En réalité, rien de semblable ne s'est produit, surtout pas en France où l'activité économique est restée l'une des plus vigoureuses de tous les pays de la Communauté. Certes, les résultats de 1974 ne s'annonçaient pas aussi brillants que ceux de 1973 (où les objectifs du Plan ont été dépassés) en matière de production. Mais, avec un taux de croissance de l'ordre de 5 %, la France restait un pays en expansion, malgré les conséquences sur l'industrie automobile de la crise du pétrole.

Peu de temps avant de mourir, G. Pompidou avait eu conscience qu'on ne pouvait plus se contenter de naviguer à la petite semaine.
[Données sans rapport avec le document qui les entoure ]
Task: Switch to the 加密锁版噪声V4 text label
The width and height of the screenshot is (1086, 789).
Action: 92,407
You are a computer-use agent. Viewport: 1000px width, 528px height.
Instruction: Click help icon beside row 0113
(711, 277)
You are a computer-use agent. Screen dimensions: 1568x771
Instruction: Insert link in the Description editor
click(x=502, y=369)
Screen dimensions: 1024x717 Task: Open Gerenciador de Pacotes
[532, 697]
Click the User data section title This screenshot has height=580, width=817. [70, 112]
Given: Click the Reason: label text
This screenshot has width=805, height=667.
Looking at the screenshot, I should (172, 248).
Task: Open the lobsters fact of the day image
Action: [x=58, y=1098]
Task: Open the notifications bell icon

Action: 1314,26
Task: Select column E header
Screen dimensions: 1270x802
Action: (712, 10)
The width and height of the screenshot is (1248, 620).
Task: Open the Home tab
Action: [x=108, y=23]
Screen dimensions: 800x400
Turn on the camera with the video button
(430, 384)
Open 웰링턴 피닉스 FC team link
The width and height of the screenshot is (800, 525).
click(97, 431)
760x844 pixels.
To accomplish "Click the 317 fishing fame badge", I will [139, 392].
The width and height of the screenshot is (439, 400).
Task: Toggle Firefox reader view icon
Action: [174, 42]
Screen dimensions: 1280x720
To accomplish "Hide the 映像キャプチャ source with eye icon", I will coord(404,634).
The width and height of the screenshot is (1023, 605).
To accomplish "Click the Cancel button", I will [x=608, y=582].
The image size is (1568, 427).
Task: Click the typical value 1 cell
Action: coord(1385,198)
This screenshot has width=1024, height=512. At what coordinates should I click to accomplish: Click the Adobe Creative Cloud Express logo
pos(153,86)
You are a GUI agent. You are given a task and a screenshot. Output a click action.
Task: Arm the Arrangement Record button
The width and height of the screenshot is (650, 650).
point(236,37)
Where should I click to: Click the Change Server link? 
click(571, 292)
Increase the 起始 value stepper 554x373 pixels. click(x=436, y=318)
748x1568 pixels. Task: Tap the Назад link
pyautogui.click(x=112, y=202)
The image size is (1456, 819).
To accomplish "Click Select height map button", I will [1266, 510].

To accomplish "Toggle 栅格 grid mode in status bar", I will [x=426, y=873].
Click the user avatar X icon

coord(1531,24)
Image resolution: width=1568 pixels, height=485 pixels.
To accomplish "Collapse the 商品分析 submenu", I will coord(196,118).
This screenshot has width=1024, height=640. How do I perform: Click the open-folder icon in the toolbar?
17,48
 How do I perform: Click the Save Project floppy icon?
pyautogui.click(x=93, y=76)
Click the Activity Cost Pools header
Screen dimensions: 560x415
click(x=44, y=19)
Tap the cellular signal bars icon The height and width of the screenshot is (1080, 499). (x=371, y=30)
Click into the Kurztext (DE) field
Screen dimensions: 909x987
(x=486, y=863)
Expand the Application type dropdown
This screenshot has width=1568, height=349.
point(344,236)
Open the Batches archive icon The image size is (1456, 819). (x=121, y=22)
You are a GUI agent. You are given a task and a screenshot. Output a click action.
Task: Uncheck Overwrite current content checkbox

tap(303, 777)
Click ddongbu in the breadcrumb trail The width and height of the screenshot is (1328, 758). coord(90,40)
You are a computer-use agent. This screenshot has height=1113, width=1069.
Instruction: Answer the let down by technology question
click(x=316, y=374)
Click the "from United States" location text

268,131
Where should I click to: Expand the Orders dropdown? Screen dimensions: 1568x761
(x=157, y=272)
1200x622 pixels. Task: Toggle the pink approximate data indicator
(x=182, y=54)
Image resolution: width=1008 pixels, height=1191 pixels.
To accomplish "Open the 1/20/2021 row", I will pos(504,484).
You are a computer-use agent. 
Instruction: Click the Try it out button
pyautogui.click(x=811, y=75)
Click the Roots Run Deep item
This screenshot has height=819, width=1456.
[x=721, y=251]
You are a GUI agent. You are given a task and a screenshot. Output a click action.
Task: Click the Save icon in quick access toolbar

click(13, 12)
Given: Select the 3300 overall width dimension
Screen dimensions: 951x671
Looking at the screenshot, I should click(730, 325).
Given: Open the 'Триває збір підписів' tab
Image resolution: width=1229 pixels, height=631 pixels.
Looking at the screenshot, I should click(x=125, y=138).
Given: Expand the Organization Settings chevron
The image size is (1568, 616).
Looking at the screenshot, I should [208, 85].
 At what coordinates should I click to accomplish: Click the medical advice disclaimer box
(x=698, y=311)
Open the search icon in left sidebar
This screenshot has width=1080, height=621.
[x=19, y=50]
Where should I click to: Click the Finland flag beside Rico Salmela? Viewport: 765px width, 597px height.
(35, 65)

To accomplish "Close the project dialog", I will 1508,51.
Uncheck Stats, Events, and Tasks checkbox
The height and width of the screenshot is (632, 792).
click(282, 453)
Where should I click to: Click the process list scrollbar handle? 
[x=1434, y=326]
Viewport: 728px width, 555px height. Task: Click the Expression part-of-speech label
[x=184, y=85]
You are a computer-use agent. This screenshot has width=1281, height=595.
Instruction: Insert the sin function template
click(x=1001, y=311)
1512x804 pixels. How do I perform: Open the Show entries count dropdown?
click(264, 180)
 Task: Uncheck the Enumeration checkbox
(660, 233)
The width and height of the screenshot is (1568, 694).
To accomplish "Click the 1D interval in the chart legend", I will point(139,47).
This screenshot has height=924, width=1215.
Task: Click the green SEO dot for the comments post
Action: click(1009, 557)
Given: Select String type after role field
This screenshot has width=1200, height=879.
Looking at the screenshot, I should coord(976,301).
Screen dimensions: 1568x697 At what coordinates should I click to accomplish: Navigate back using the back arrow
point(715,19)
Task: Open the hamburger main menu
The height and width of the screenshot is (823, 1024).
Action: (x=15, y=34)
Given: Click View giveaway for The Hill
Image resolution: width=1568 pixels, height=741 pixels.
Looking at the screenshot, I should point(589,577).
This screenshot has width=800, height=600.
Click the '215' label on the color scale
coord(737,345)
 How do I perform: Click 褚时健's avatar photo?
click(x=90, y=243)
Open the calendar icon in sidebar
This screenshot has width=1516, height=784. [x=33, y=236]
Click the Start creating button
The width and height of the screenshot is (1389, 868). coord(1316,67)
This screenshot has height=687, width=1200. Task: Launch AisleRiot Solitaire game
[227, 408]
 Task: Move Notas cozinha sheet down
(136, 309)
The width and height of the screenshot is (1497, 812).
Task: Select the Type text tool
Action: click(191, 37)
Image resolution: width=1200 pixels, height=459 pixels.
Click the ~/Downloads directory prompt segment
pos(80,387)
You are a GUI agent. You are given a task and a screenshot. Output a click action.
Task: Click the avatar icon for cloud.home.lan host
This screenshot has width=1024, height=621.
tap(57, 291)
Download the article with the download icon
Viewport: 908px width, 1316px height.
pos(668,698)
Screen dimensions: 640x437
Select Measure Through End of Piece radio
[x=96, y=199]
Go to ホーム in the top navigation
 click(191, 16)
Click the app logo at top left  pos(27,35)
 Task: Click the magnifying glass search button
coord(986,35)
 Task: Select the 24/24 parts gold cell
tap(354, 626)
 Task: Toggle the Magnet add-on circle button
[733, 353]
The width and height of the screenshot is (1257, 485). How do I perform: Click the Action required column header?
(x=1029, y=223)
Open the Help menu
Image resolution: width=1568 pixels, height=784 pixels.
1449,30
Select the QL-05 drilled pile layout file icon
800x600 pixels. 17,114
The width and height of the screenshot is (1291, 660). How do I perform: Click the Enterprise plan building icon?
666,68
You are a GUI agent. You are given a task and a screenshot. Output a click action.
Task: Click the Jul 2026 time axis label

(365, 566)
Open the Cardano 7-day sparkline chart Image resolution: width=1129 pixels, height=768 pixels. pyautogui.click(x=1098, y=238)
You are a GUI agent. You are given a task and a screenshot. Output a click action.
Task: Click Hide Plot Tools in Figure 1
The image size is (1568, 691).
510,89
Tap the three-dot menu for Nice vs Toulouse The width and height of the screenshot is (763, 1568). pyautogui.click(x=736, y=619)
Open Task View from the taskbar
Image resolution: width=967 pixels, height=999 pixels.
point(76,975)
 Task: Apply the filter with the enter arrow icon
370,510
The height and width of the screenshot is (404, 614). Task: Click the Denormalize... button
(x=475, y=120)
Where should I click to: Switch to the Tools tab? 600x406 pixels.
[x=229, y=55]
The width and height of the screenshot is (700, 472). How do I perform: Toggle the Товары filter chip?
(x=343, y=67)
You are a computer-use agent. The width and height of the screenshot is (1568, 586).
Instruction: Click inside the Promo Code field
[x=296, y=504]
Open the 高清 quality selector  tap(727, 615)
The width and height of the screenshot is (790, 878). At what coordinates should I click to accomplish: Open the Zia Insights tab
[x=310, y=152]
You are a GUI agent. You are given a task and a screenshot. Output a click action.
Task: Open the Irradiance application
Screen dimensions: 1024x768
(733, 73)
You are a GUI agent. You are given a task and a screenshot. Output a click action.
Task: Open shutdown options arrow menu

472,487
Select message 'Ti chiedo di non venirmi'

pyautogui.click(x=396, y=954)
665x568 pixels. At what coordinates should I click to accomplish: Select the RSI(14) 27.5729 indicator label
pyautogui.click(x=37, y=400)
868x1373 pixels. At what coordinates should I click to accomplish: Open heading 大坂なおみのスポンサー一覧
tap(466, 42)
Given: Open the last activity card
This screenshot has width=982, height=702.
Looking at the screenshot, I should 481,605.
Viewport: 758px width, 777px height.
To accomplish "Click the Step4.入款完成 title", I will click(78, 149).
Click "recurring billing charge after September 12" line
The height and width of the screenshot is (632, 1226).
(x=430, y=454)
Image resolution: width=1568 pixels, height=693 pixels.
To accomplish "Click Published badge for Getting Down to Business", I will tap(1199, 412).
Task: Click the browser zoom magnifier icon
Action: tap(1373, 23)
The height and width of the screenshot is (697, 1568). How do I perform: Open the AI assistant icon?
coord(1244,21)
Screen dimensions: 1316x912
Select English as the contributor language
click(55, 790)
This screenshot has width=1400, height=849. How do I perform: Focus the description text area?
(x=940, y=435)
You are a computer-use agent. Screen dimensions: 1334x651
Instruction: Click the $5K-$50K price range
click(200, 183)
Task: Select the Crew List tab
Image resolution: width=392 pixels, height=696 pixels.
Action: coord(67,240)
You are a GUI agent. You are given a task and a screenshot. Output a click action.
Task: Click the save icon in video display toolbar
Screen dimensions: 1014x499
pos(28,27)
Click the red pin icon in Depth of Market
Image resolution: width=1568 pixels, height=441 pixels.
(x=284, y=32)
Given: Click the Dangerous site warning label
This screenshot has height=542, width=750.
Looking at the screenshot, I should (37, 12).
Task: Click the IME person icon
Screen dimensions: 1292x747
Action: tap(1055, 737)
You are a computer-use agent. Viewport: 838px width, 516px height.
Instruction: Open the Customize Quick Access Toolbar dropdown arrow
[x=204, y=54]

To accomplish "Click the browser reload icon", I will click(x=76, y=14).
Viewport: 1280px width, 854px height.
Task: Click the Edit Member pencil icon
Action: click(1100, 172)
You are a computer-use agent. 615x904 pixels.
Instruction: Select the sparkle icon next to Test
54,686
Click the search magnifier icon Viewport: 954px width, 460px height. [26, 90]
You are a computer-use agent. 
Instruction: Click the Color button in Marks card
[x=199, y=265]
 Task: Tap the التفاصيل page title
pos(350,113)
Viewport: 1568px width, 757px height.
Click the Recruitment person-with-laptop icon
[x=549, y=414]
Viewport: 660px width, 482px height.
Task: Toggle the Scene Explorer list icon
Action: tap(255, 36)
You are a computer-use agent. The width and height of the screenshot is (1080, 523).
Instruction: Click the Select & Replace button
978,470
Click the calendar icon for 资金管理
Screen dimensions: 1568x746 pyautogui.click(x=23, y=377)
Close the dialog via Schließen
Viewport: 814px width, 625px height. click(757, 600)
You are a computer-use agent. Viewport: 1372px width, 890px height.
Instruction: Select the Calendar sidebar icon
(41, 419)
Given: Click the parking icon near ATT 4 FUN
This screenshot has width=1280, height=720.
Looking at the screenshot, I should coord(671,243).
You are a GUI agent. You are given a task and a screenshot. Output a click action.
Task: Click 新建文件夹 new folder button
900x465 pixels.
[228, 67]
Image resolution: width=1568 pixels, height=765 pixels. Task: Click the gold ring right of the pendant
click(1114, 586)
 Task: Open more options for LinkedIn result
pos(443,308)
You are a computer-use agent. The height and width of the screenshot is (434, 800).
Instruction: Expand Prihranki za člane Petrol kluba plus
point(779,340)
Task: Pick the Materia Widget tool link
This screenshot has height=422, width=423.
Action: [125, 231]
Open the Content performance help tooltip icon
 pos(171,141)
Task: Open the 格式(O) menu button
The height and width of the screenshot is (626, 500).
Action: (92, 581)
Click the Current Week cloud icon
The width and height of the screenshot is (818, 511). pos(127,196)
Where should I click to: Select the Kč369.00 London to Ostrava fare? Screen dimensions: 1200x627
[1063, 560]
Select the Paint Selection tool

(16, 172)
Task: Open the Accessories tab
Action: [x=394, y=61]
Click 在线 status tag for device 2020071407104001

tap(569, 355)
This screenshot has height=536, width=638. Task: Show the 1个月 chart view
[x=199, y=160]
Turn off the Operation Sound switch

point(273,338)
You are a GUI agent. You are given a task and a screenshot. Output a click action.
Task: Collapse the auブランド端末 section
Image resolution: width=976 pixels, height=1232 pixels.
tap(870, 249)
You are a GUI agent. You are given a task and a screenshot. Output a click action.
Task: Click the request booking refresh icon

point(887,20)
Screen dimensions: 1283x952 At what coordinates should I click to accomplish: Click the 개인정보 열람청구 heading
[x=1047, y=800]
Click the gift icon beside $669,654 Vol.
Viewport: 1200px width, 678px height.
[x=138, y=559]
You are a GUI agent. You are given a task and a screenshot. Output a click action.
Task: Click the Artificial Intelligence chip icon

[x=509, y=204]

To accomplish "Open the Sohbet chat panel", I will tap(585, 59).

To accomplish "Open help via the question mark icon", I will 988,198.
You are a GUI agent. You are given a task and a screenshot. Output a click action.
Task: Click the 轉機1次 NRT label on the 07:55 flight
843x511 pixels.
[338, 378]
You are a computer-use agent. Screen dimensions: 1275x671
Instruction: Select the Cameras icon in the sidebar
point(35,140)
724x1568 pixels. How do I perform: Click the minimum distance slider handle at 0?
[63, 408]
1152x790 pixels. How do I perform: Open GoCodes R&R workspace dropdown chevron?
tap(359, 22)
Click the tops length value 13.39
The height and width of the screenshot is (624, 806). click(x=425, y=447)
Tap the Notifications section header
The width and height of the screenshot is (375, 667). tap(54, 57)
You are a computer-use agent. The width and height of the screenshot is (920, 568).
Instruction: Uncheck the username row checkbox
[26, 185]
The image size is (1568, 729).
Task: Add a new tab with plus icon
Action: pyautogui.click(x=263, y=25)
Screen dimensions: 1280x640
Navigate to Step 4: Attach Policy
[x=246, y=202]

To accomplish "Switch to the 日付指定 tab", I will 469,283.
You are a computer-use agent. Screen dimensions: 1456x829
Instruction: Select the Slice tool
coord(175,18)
Il avait demandé au Plan de lui faire un rapport sur la situation économique générale et sur les actions à entreprendre pour les prochaines années.

Écart

Ce rapport met en évidence la question fondamentale à court terme : à savoir, le rétablissement de l'équilibre extérieur. Impossible d'y parvenir en quelques mois. Pour combler le déficit en trois ans, il faut que nos ventes à l'étranger croissent plus vite que nos achats, avec un écart de 5 points. Par exemple, si nos importations progressent de 5 %, il faut que nos exportations augmentent de 10 %.

Cela suppose à la fois un freinage des achats extérieurs et une accélération des ventes. Ce qui signifie qu'une plus grande partie des richesses produites en France doivent être vendues à l'étranger et non pas consommées chez nous. D'où la nécessité de ralentir la consommation des Français au bénéfice des exportations. C'est la seule manière d'opérer ce fameux transfert de richesses, dont nous avons vu qu'il était la grande nouveauté de l'économie mondiale depuis 1973.